Deviant Pex3p Levels affect Normal Peroxisome Formation inHansenula polymorpha: A Sharp Increase of the Protein Level Induces the Proliferation of Numerous, Small Protein-import Competent Peroxisomes

Pex3p has been implicated in the biosynthesis of the peroxisomal membrane of the yeast Hansenula polymorpha.

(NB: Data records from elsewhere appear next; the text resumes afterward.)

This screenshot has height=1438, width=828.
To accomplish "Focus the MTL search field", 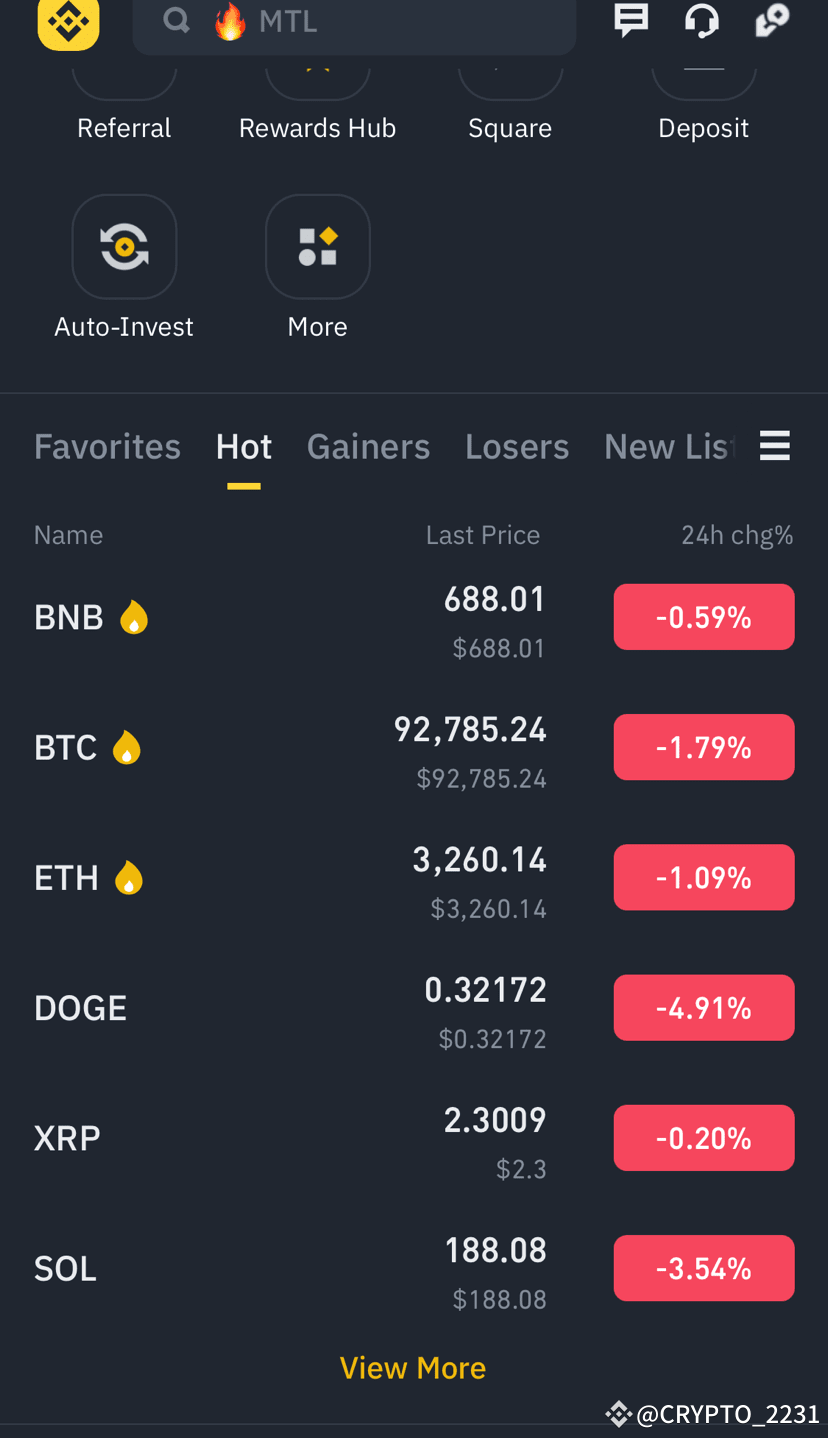I will pyautogui.click(x=354, y=22).
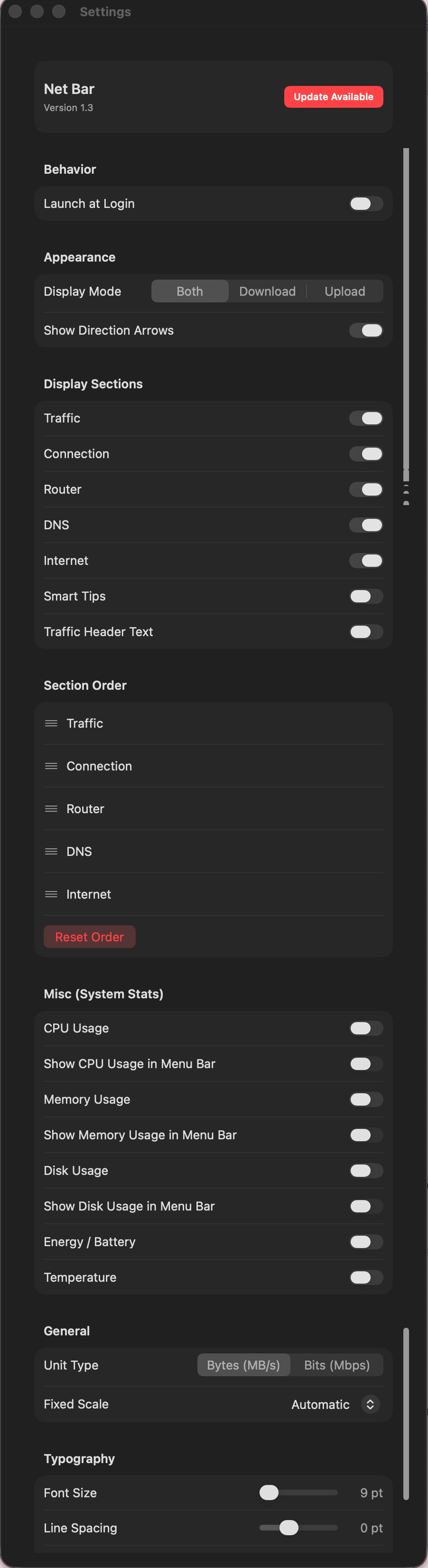Screen dimensions: 428x1568
Task: Click the Connection row drag handle icon
Action: (51, 766)
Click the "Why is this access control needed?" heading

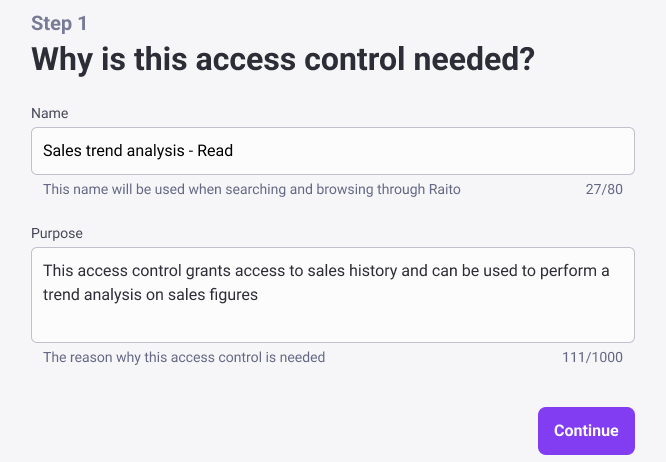pos(283,59)
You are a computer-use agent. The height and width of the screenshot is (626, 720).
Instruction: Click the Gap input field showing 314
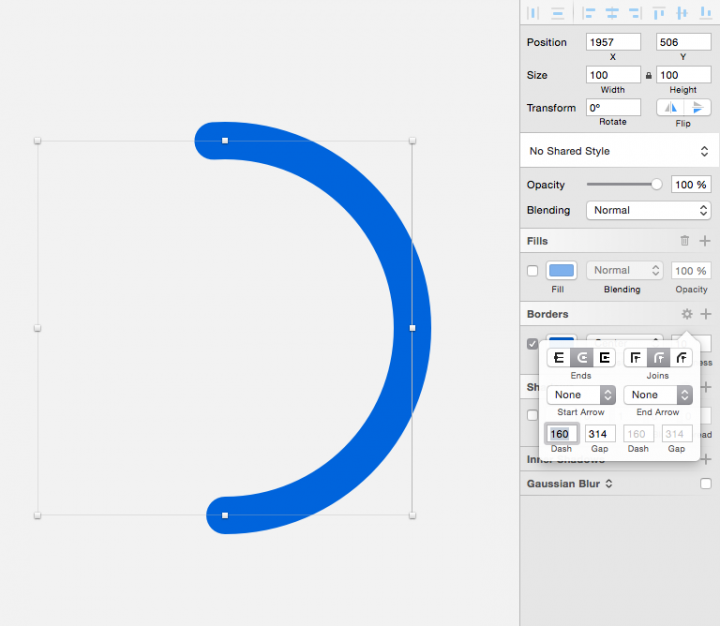pos(599,434)
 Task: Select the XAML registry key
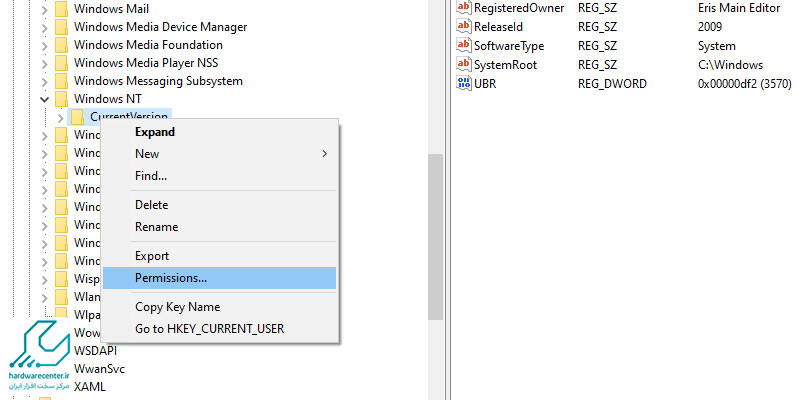pyautogui.click(x=90, y=387)
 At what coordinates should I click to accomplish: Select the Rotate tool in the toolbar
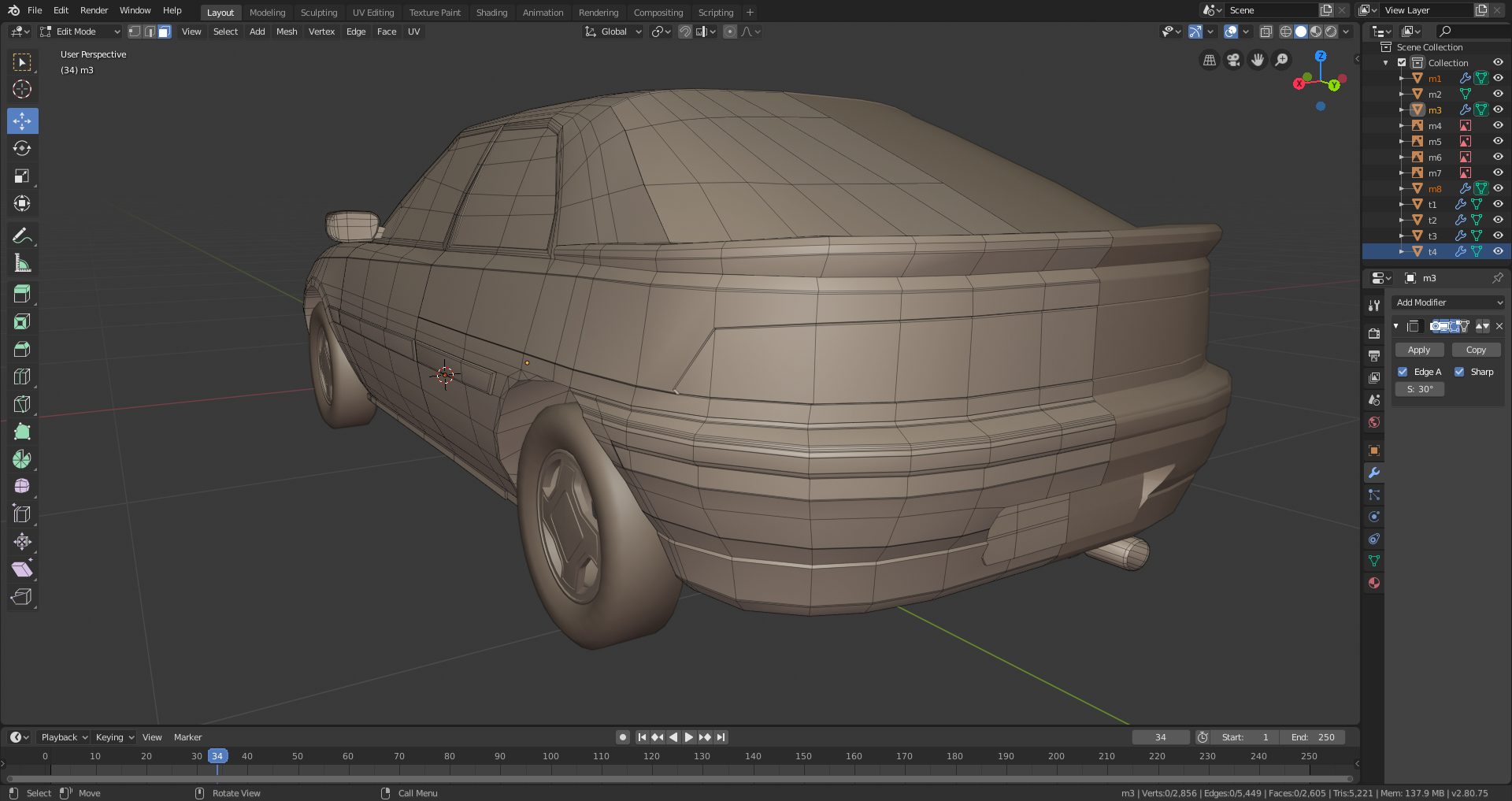pyautogui.click(x=22, y=149)
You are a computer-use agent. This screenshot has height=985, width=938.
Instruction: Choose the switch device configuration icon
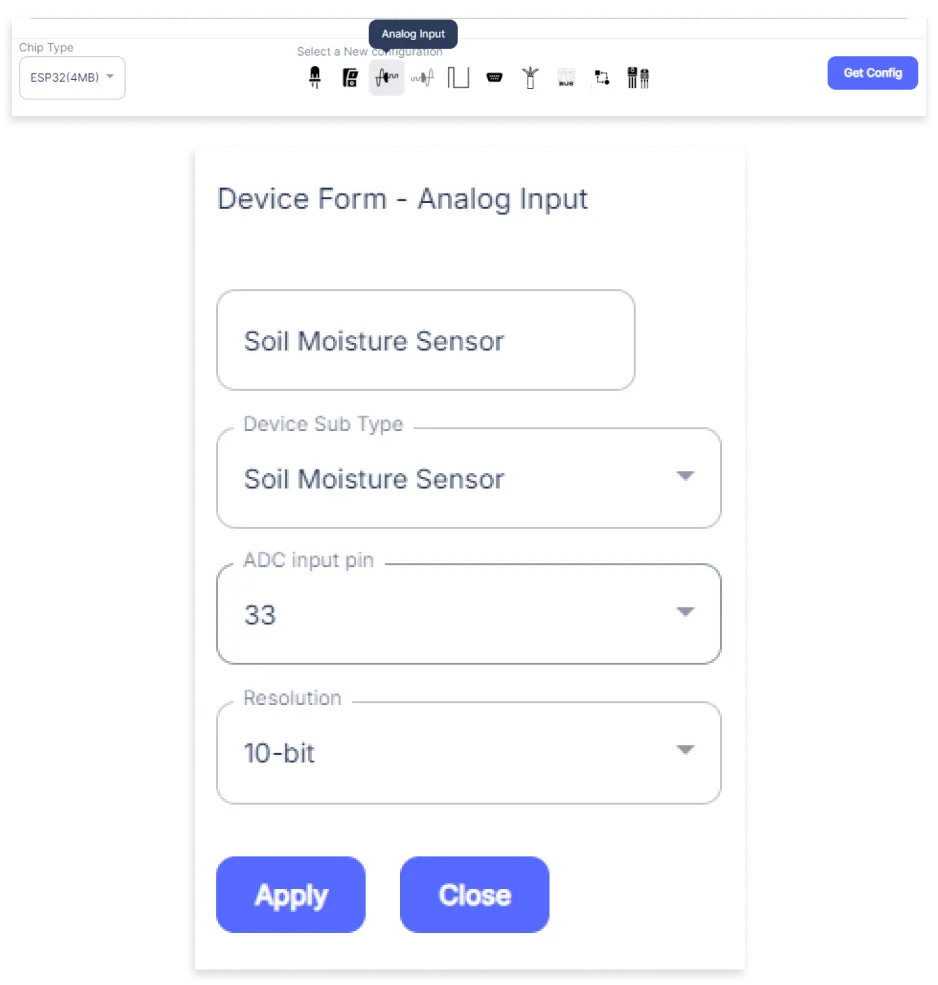pyautogui.click(x=350, y=78)
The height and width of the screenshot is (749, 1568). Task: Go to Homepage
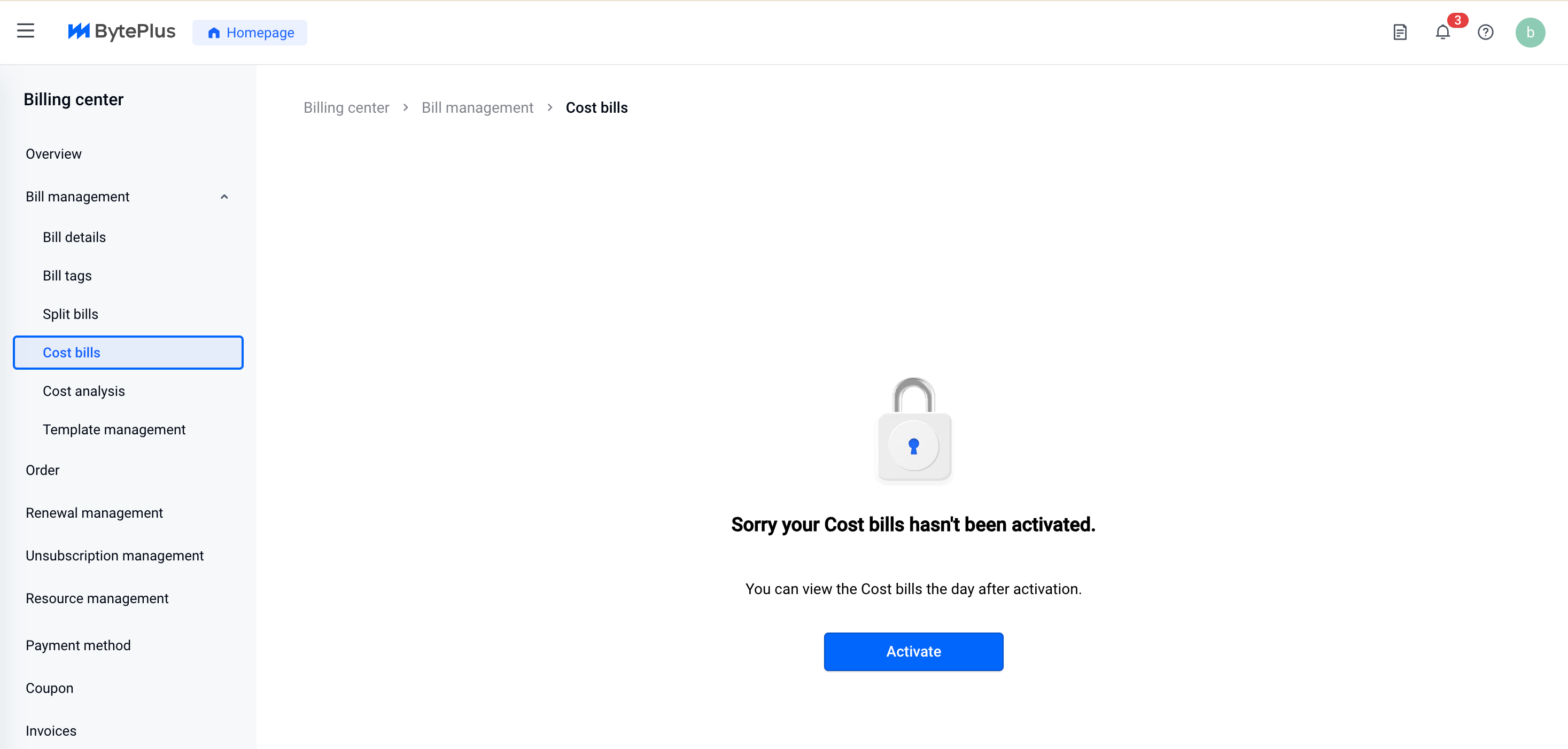tap(250, 33)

Here we show that in the initial stages of a sharp increase in Pex3p levels, induced in batch cultures of cells of a constructed H. polymorpha strain, which contained seven copies of PEX3 under control of the alcohol oxidase promoter (WT::P AOX .PEX3 7x ), strongly interfered with normal peroxisome proliferation. Ultrastructural studies demonstrated that in such cells numerous small peroxisomes had developed, which were absent in wild-type controls. These organelles, which contained typical peroxisomal matrix and membrane proteins (alcohol oxidase, catalase, Pex3p, Pex10p and Pex14p), showed a relatively low density (1•18 g cm 3 ) after sucrose gradient centrifugation of WT::P AOX .PEX3 7x homogenates, compared to normal peroxisomes (1•23 g cm 3 ). We furthermore demonstrated that these early induced, small peroxisomes were protected against glucose-induced proteolytic degradation and did not fuse to form larger organelles. Remarkably, the induction of these small peroxisomes was paralleled by a partial defect in matrix protein import, reflected by the mislocalization of minor amounts of alcohol oxidase protein in the cytosol. However, when the cells were subsequently placed under conditions in which the synthesis of a new matrix enzyme (amine oxidase) was induced while simultaneously the excessive proliferation was repressed (by repression of the P AOX ), amine oxidase protein was selectively incorporated into these organelles. This indicated that the small peroxisomes had regained a normal protein import capacity. Based on these results we argue that peroxisome proliferation and matrix protein import are coupled processes in H. polymorpha.